L’aspetto più interessante di questo gioco al massacro è forse la terza clausola del suo regolamento, che recita: “Se la maggioranza dei concorrenti decide di concludere il gioco, esso si conclude”. Nel primo episodio, dopo la morte di 255 persone durante “Un, due, tre, stella”, molti sembrano voler lasciare la competizione. Non tardano a cambiare idea, però, quando dal soffitto scende un gigantesco salvadanaio pieno del denaro generato dall’eliminazione dei caduti. Questa scena è importante sia perché svela la vera natura degli esseri umani, sia perché dà la sensazione che il gioco stia giocando con la dipendenza da gioco dei suoi concorrenti.
Squid Game su Netflix e gli archetipi della narrazione coreana
Squid Game non è una serie che brilla per originalità: il meccanismo narrativo del gioco a eliminazione è sempre più frequente nelle storie che arrivano dall’Oriente, così come le sue dinamiche che riportano l’uomo a un brutale stato di natura di hobbesiana memoria. La nuova fatica Netflix, però, si differenzia dalle opere principali del filone in alcuni dettagli, come la peculiare scelta del protagonista e dei concorrenti in generale. In Alice in Borderland, ma anche in classici manga come Osama Game o As The Gods Will, troviamo sempre adolescenti, al massimo liceali. Persone che hanno ancora tutta la vita davanti, che improvvisamente si ritrovano a morire una dopo l’altra. Il protagonista di Squid Game, invece, è un uomo di mezza età che ha buttato via tutto ciò che aveva costruito. Ki-Hoon è divorziato, vive con la madre e vede la figlia con il contagocce. Incapace di arginare la propria ludopatia, ogni volta che si ritrova in possesso di qualche banconota la sperpera alle corse dei cavalli. Indebitato fino al collo con gli strozzini, ha perso ogni briciolo di dignità. Un personaggio inusuale, a volte irritante ma mai antipatico, già sperimentato altre volte nella storia sudcoreana dell’audiovisivo. Alzi la mano chi non si ricorda di Oh Dae-su, l’altrettanto fallito e sgangherato protagonista di Old Boy, il leggendario film di Park Chan-Wook. Ecco, non siete più nostri amici.

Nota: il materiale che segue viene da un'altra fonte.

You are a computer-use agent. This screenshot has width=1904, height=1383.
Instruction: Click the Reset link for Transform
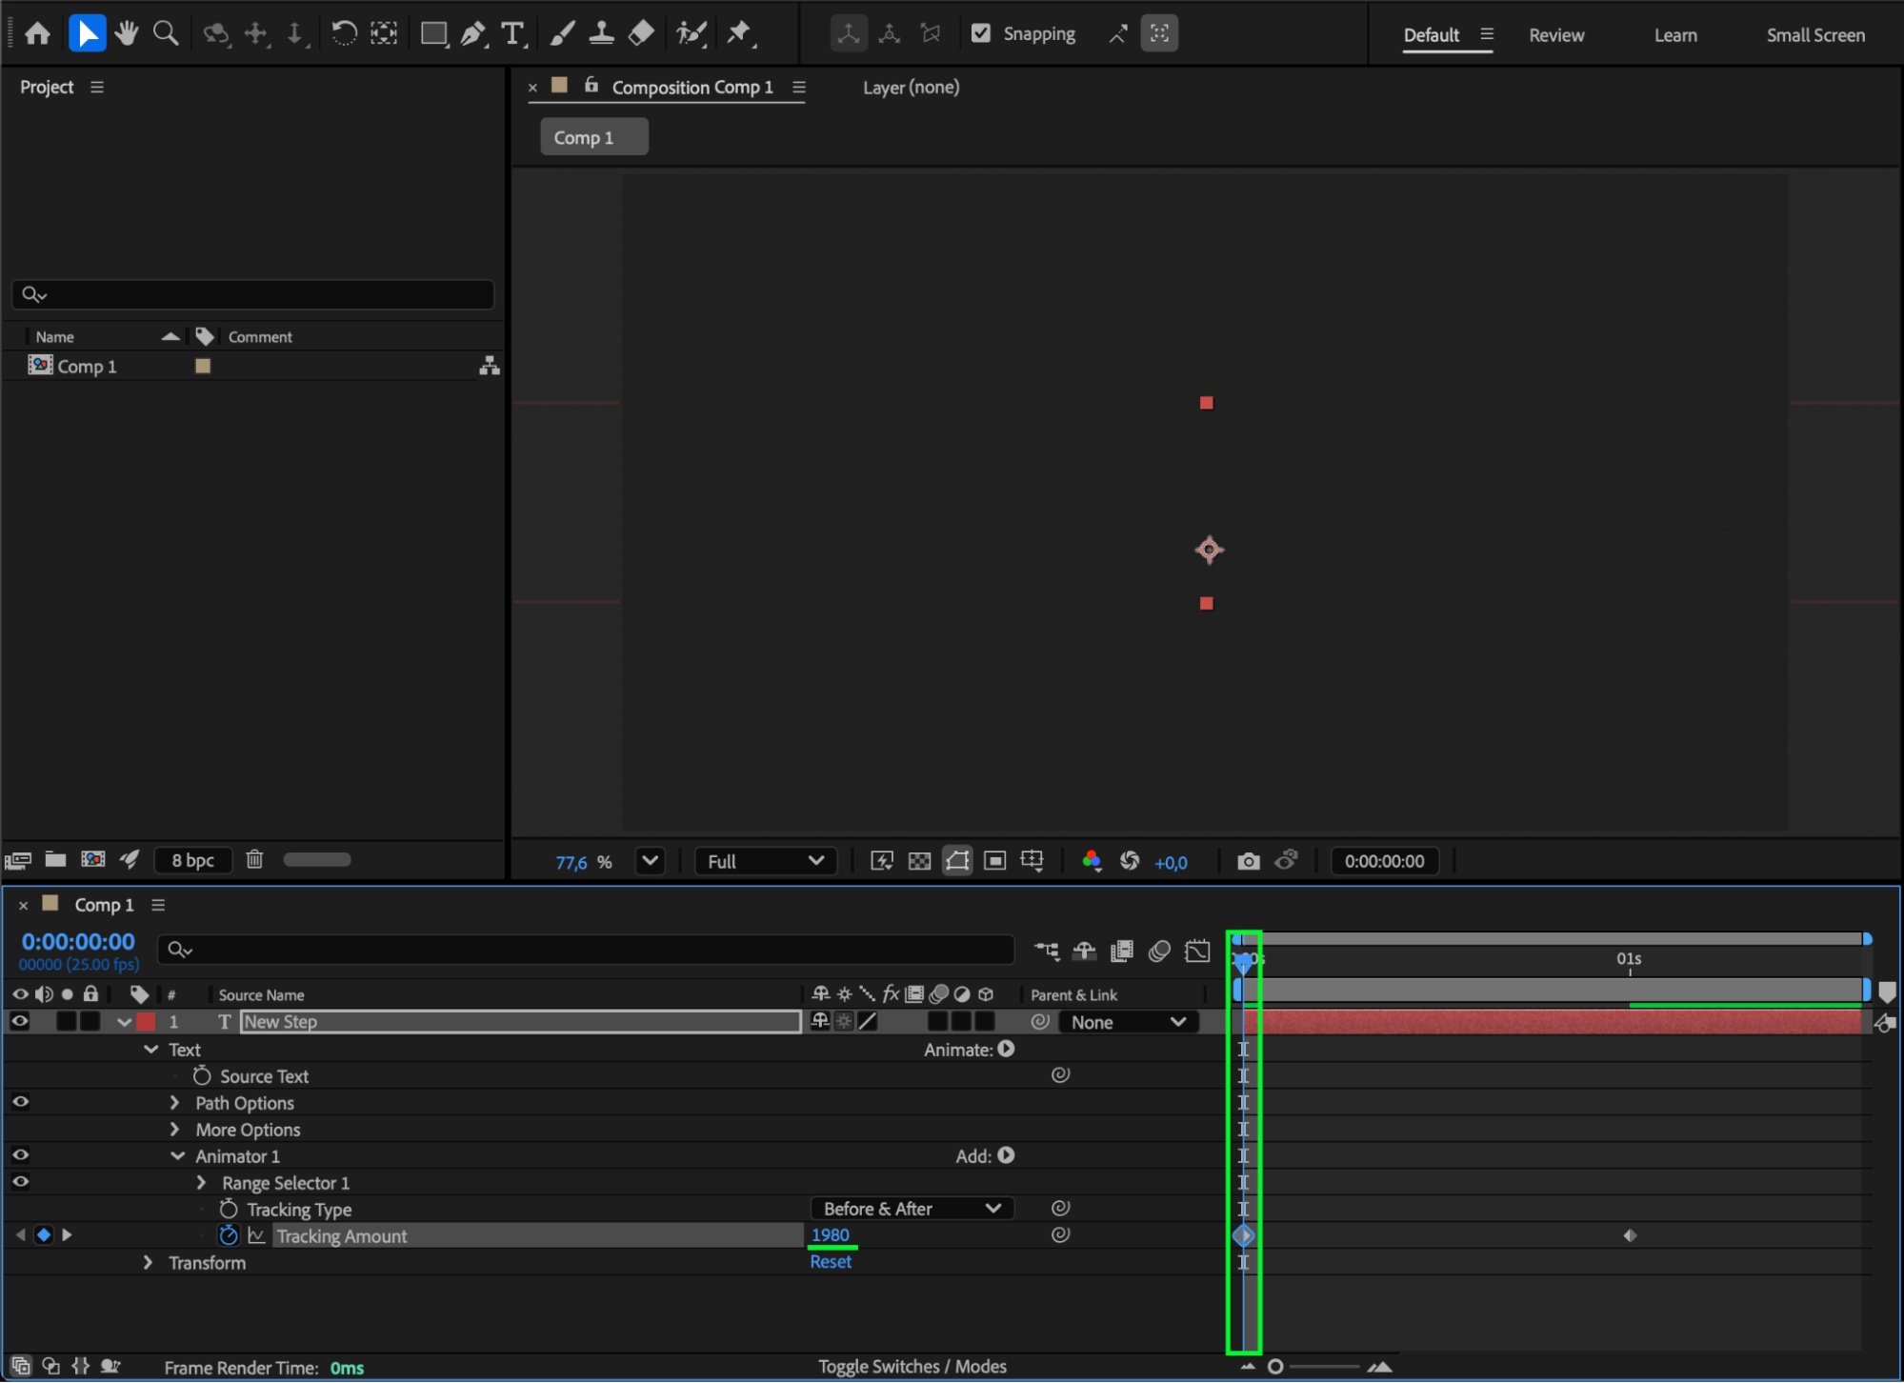(x=830, y=1261)
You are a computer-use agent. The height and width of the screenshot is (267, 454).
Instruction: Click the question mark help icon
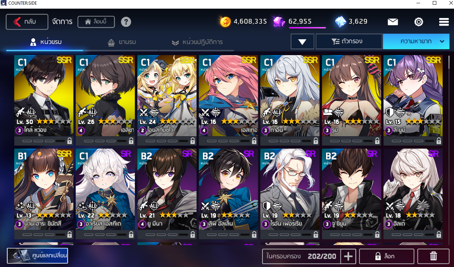click(126, 22)
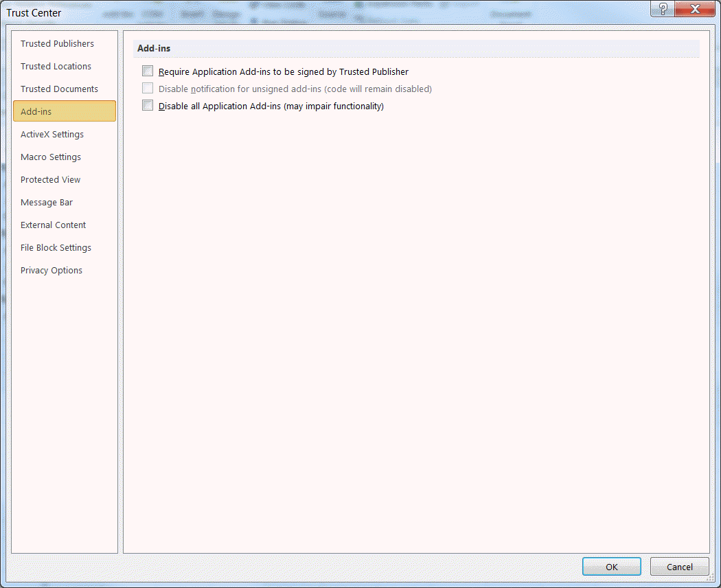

Squid Game su Netflix: i soldi sono tutto
Un’ulteriore caratteristica che differenzia Squid Game dalle altre serie basate sui giochi a eliminazione, su Netflix e non, è l’obiettivo finale. Nelle altre opere il fine è la sopravvivenza: i personaggi lottano per un futuro comunque nebuloso e incerto. Ki-Hoon e compagni, invece, conoscono bene ciò per cui gareggiano, per cui rischiano la vita, ovvero 45,6 miliardi di Won. Squid Game è anche una critica alla società contemporanea, in cui il denaro è tutto ciò che conta davvero e tutti abbiamo un prezzo. L’unica misura del valore, della dignità, della qualità della vita è la quantità di soldi che si possiedono. Persino da morti i concorrenti sono fonte di guadagno, grazie al commercio degli organi. La serie non fa altro che trasformare la crudeltà e il cinismo della nostra vita di tutti i giorni in gioco, seguendo un meccanismo di spettacolarizzazione della sofferenza che conosciamo fin troppo bene.
Squid Game su Netflix, come già detto, non brilla per la particolare originalità. Dalla sua, però, ci sono alcuni aspetti che la differenziano da opere simili: Ki-Hoon è capace di conquistare anche se è un fallito totale, la regia non ha sbavature, i costumi sono sgargianti e inusuali. Il tutto condito con quel pizzico di critica sociale che non guasta mai. Da provare!